Qui occorre ritornare sui kanun e sulle loro vicende. Come si è detto, con la legislazione di re Zog I si era proceduto ad una graduale eliminazione dei feud di sangue; i quali sono poi stati ufficialmente soppressi del tutto durante il regime comunista. Dopo il 1991, con l’avvento della democrazia ed il vuoto di potere e di organizzazione che ne è conseguito, specie dove affioravano i nuovi problemi concernenti il possesso della terra, hanno generato molte dispute, le quali, in assenza di una adeguata risposta legislativa e da parte del sistema giudiziario, ha provocato il ritorno della gente all’antico kanun, attraverso una gestione personale della giustizia. Purtroppo, il ritorno di libertà individuale inoltre ha determinato la rinascita dei feud di sangue, specialmente nel nord del paese, dove la gente di montagna dipende moltissimo dalle risorse terriere ed è organizzata ancora in grandi famiglie (clans e tribù), le quali costituiscono la rete tradizionale della Comunità. Le cause di questa riapparizione del feud di sangue sono molteplici. Si possono indicare le seguenti circostanze: la risurrezione di feud molto vecchi non del tutto scomparsi durante il regime comunista; i nuovi conflitti sulla proprietà terriera causati dalla rassegnazione delle terre dopo 45 anni di comunismo che spesso è ritenuta non equa; la reviviscenza di situazioni non risolte, secondo la legge del sangue; la mancanza o la debolezza delle forze di polizia nazionale che, assieme alla inadeguatezza ed alla corruzione allontana la fiducia dalle istituzioni e spinge a farsi giustizia da sé; l’aumento della povertà congiunta alla mancanza generale di sicurezza che spingono a fare affidamento, per la protezione personale e delle proprie cose, sulla forza dell’organizzazione famigliare di appartenenza.

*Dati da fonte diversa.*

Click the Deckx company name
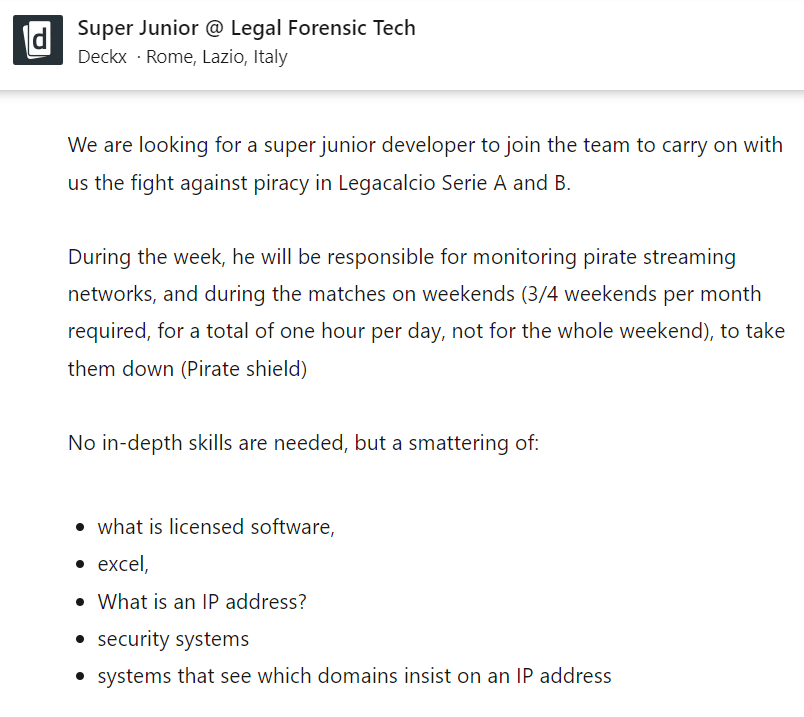Image resolution: width=804 pixels, height=717 pixels. click(x=103, y=57)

Il tutto si realizza in un quadro di aumento del crimine organizzato che origina nuovi feud di sangue i quali ora si vanno estendendo alle zone di pianura per via degli spostamenti delle genti di montagna, che, soprattutto per le difficoltà economiche, emigrano nelle città della pianura senza però rinunciare ai propri costumi. Il baricentro dei feud di sangue è la città di Shkodra. Per promuovere la pace e la riconciliazione sono sorte da poco tempo alcune associazioni senza scopi di lucro con l’intento di ridurre e, se possibile, eliminare la tradizione dei feud di sangue. Una di queste organizzazioni è la lega dei missionari di pace (LPM), un'associazione albanese locale sorta nel novembre del 1991, con ramificazione in tutti i distretti nordici ed in alcune parti del sud. I membri di LPM sono saggi che godono l'alta condizione all'interno della Comunità. Alcuni hanno perso un fratello o un figlio in un feud di sangue e desiderano assicurarsi che altri non saranno esposti a tali perdite di amati.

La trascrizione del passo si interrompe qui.